Das nächste Mal, als ich sie sah, blickte ich auf ihren nackten Hintern. Als sie mich bemerkte, drehte sie ihren Oberkörper und lächelte mich an. Mein Vater hob sie an, zog seinen Schwanz aus ihr und schwieg. Es war vereinbart, dass ich bei meinen Großeltern übernachten sollte, aber ich hatte mich umentschieden. Vielleicht hatte ich auch etwas geahnt, ich kann es nicht mehr sagen, ich erinnere mich nur noch an wenige Dinge. Rote Flecken auf Veras Gesicht, Schweißperlen auf ihrer Stirn. Wie mein Vater nach seinem Bademantel greift.
Natürlich dachte ich an das Jagdgewehr. Es stand im Schrank, gleich im Wohnzimmer. Und später griff ich in meinem Geist immer wieder danach.
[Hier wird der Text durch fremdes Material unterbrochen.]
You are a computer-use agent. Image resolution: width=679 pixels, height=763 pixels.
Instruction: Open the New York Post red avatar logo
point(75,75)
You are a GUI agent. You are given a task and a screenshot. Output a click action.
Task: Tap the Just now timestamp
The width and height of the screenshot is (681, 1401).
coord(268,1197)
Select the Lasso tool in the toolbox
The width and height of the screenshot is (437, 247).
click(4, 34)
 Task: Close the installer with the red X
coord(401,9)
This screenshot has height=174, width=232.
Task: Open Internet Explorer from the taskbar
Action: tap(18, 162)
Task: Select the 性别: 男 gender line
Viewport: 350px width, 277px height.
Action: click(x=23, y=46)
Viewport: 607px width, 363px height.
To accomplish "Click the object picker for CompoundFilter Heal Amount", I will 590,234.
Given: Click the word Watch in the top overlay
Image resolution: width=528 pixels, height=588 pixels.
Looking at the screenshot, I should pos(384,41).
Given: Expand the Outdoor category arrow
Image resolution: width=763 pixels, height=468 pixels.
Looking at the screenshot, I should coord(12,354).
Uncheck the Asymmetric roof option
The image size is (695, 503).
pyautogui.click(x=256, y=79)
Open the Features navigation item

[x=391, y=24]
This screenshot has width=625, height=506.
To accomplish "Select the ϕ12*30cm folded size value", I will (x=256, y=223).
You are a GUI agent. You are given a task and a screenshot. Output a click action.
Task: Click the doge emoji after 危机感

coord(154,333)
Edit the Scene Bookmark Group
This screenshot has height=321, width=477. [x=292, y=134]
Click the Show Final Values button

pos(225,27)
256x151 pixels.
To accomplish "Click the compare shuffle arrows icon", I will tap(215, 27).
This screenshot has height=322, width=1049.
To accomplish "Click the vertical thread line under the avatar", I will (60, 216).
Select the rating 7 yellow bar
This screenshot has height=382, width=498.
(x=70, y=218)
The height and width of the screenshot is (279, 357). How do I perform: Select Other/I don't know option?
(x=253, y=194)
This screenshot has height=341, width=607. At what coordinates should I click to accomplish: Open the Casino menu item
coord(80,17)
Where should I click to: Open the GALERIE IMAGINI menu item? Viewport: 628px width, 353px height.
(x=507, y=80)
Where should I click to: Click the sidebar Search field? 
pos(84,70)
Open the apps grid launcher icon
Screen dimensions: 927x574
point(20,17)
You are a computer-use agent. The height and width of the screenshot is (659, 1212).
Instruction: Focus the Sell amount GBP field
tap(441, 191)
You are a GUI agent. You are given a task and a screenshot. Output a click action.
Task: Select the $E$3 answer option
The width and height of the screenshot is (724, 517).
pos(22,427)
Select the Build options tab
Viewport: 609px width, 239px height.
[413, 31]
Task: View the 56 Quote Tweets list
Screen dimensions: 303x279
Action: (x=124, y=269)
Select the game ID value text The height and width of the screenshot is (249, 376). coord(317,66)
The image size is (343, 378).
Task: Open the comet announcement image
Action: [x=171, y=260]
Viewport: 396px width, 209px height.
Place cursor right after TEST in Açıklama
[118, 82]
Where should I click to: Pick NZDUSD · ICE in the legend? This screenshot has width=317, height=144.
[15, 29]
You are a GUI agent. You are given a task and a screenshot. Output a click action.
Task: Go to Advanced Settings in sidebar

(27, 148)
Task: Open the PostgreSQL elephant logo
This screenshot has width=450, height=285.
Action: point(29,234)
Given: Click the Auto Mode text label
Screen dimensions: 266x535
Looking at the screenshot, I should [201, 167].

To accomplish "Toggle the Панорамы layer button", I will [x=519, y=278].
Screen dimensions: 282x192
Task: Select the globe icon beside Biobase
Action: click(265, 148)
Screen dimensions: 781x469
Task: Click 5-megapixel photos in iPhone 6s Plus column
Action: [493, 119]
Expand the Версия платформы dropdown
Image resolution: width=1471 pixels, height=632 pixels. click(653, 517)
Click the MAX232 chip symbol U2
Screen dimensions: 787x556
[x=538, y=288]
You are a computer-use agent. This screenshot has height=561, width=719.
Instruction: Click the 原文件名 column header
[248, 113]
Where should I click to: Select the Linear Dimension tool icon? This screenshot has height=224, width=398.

Schob die Schrotpatrone in den Drilling. Schoss ihm zwischen die Augen. Aber an diesem Abend stand ich bloß da, sagte nichts und tat nichts. Schließlich drehte ich mich um und ging zu meinen Großeltern.
Dort, wo ich jetzt bin, spricht man viel darüber, wer man ist und woher man kommt. Psychogelaber, würde Vater sagen. Man stellt mir Fragen, die ich nicht beantworten kann. Weshalb ich bei meinem Vater geblieben sei, obwohl ich wusste, wie er meine Mutter behandelte? Was ich empfinde, wenn ich an meine Mutter denke? Was, wenn ich mir Vera vorstelle? Der Mensch sei ein Mysterium, sage ich dann, und ich mir selbst das größte. Neulich sollten wir das Tier zeichnen, das uns am meisten entspricht. Ich malte den Wolpertinger. Unbeholfen zusammengekleistert aus Teilen, die in keiner Beziehung zueinander stehen. Ein Monstrum. Als Rumpf zeichnete ich den kräftigen Leib eines Bären.